--- START SOURCE PASSAGE ---
Occasional Full-Sync actually causes Sync-Loss with 2/4 slots (Chroma29)
xsrf opened this issue · 15 comments
Hey,
I just noticed that the occasional full-sync (which is a Wake-Up phase followed by longer sync pulses on the configured channel) actually causes a loss of sync for the Chroma29 (and others, I guess).
The full-sync switches to the wake-up channel for 16s. If only 2 or 4 slots are used, labels in sync will actually miss enough sync pulses to fall back to the wake-up channel. However, they will only start listening to the wake-up channel 15s after the fall-back. When they do, the full-sync is already back on the configured channel, so the label won't wake up again.
I've also noticed that labels go back in sync on their own after ~15-30min. I guess they are listening to their configured channel periodically and looking for syncs.
So the occasional full-sync may not really be necessary.
With 8/16/32 slots it's not really a problem because they won't miss 3 syncs in 16s and thus stay in sync.
Thanks for that,
it could actually be removed and it sounds very plausible.
Another solution is to calculate the max missed sync better
Here for New method:
https://github.com/atc1441/E-Paper_Pricetags/blob/main/Custom_PriceTag_AccesPoint/ESP32_Async_PlatformIO/RFV3/mode_wun_activation.h#L125
And here for the old one:
https://github.com/atc1441/E-Paper_Pricetags/blob/main/Custom_PriceTag_AccesPoint/ESP32_Async_PlatformIO/RFV3/mode_activation.h#L179
I've set int rounds_to_resync = INT_MAX;
for now to basically disable the automatic sync.
I also found that running the longer sync pulses increases the chance that a label recovers from wake-up channel.
Interestingly, while a longer sync-pulse shows up in the power draw of the label, it won't always recover to sync.
just checked the calculation of the max missed syncs, it should not interrupt the sync
lets say we have 2 slots, so max missed is 60/2 = 30. which would be equivalent to 60 seconds of missed sync
The full sync will be handled differently as the displays know that its a full sync with the Periods per slot setting
its just the question how it will handle it differently.
the automatic sync is also used in the stock software, and it needs to be possible to do so if some display is not contactable.
Only the Chroma29 is making problems with loosing the sync,
on the other displays the sync will still be there also after a full sync/wakeup
The Sync is lost because the occasional wake-up stops all syncs on the regular channel for 15s.
The Chroma29 drops out when it misses 3 Syncs in a row.
--- END SOURCE PASSAGE ---
--- START SUPPLIED DATA ---
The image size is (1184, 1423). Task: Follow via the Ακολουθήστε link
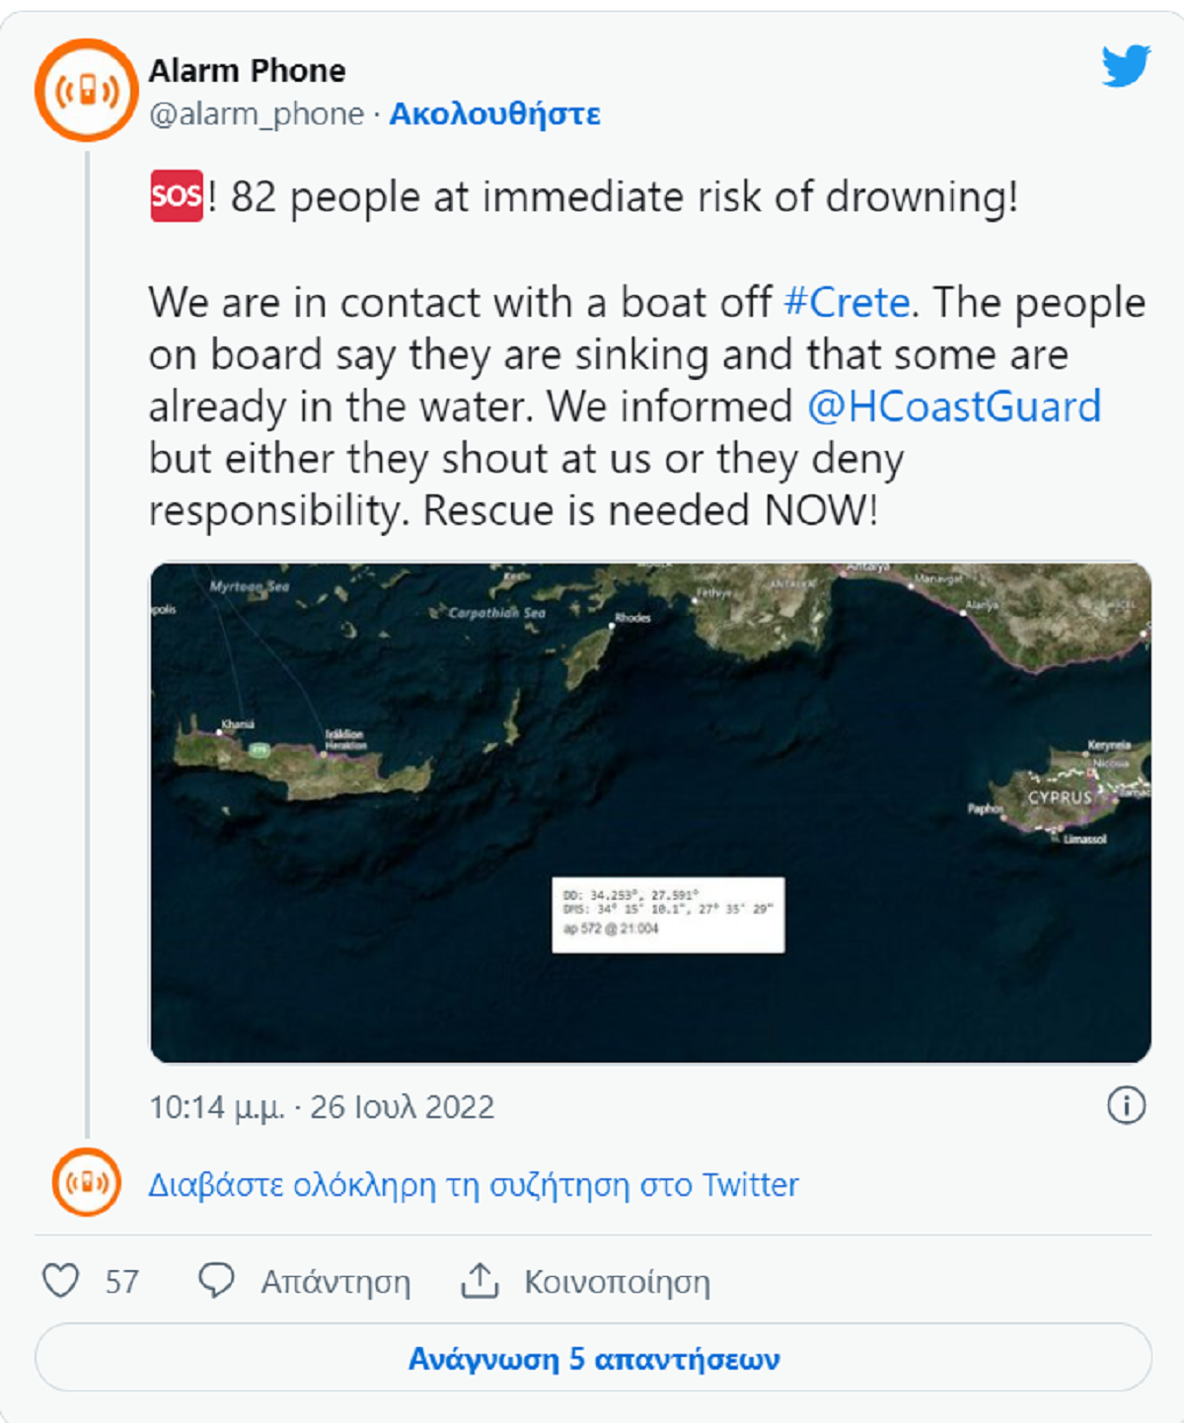[494, 114]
--- END SUPPLIED DATA ---
** GIVEN EXERCISE **
Rewrite the sync-loss thread starting with "Interestingly, while a" and going on through "handle it differently.", changing "power draw" to "current draw".

** THE OUTPUT **
Interestingly, while a longer sync-pulse shows up in the current draw of the label, it won't always recover to sync.
just checked the calculation of the max missed syncs, it should not interrupt the sync
lets say we have 2 slots, so max missed is 60/2 = 30. which would be equivalent to 60 seconds of missed sync
The full sync will be handled differently as the displays know that its a full sync with the Periods per slot setting
its just the question how it will handle it differently.